In the middle of a good primer on evaluating bud, I saw this little gem:

Chances are if you are on the West Coast or in Colorado, you have a great sense of what’s good and what’s bad.  If you live somewhere else in the US, I hate to break it to you, but the weed just isn’t that good where you are.  Now I’m not saying good weed doesn’t exist anywhere else in the US, but I am saying that it is hard as hell to find, costs an arm and a leg, and doesn’t come in large supplies.  There are always home cultivators in any part of the nation that are producing top quality nugs, but that doesn’t always mean that they share!  On the West Coast and in Colorado, due to SO MANY GROWERS, top quality marijuana flows like water, and therefore, the consumers in those areas are exposed to many more top quality strains.  As a result, they are much more educated on the topic of cannabis quality.

I don’t mean to toot my West Coast horn or anything, but this is undeniably true.
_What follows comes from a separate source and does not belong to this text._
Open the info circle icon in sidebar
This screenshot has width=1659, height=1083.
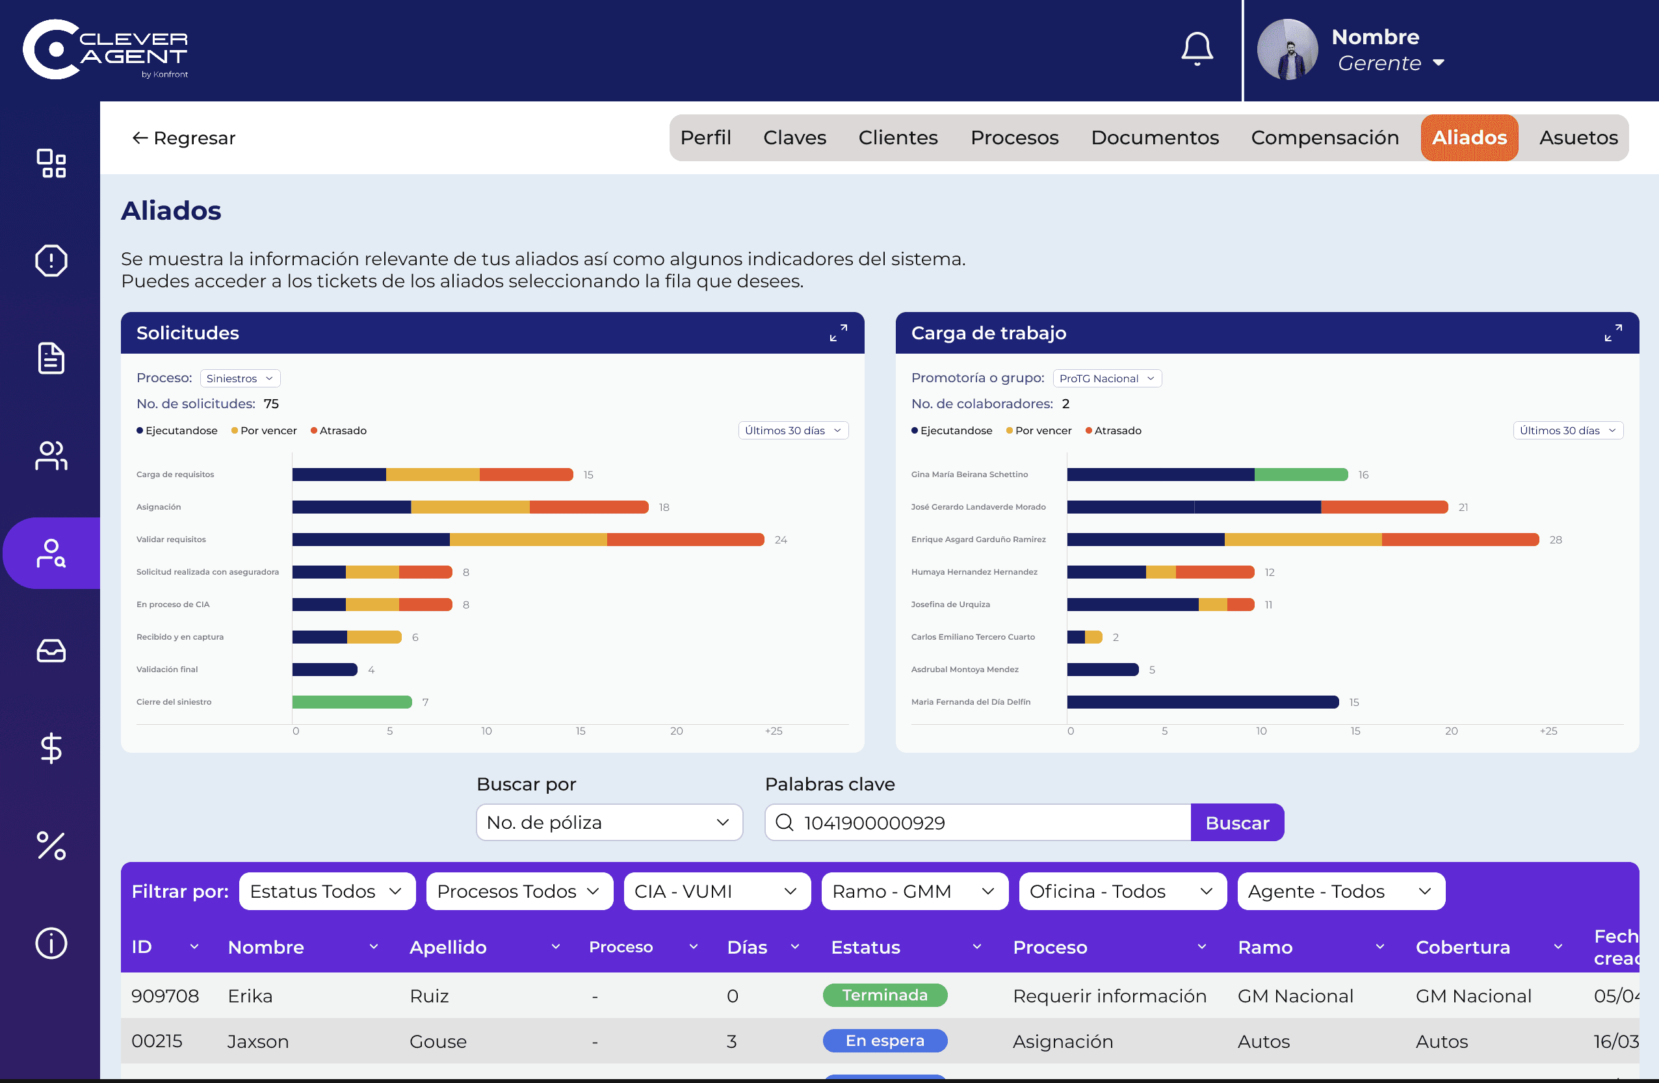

In most of the country, you simply smoke what’s available, because obtaining it is so difficult. In California, on the other hand, there is so much superior weed going around that Humboldt outdoor isn’t even up to snuff anymore for many California medical marijuana dispensaries!

Just a reminder that despite the many problems in the world of medical marijuana, those of us lucky enough to live where cannabis can be obtained safely and legally are blessed with an abundance of high-quality medicine.